* Your instructions
Rescale everything from the start of the records down to the line containing "Action: (200, 1050)", both included. Copy every line, requests too, and multiply each coordinate in the answers by 1.6, rounding to whole numbers with halves rounded up.
-- start Input --
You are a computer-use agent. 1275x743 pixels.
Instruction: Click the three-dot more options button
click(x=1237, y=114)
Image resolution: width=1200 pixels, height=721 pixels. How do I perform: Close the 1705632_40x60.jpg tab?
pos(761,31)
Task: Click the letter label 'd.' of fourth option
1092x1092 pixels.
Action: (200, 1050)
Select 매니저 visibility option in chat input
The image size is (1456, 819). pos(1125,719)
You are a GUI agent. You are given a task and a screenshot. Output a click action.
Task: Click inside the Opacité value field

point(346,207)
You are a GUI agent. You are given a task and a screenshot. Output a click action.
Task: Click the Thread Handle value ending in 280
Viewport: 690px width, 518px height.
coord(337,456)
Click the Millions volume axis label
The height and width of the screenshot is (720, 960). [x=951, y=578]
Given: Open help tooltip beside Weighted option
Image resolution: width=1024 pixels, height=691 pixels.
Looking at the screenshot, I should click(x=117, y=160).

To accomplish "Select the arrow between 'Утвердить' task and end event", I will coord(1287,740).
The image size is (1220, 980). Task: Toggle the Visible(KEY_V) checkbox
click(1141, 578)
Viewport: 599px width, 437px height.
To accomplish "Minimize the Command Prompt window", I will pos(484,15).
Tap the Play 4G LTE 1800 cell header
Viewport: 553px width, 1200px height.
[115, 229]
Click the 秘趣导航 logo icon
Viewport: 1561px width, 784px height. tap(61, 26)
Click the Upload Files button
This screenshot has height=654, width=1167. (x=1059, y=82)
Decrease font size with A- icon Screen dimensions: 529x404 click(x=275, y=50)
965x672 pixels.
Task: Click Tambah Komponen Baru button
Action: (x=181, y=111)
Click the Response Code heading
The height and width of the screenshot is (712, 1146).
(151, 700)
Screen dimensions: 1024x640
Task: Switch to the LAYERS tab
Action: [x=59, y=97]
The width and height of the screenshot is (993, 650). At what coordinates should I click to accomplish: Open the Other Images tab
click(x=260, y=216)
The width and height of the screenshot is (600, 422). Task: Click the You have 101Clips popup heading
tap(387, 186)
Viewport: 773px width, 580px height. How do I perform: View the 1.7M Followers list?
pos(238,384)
-- end Input --
* Written reply
You are a computer-use agent. 1275x743 pixels.
Instruction: Click the three-dot more options button
click(x=1979, y=182)
Image resolution: width=1200 pixels, height=721 pixels. How do I perform: Close the 1705632_40x60.jpg tab?
pos(1218,50)
Task: Click the letter label 'd.' of fourth option
1092x1092 pixels.
Action: (320, 1680)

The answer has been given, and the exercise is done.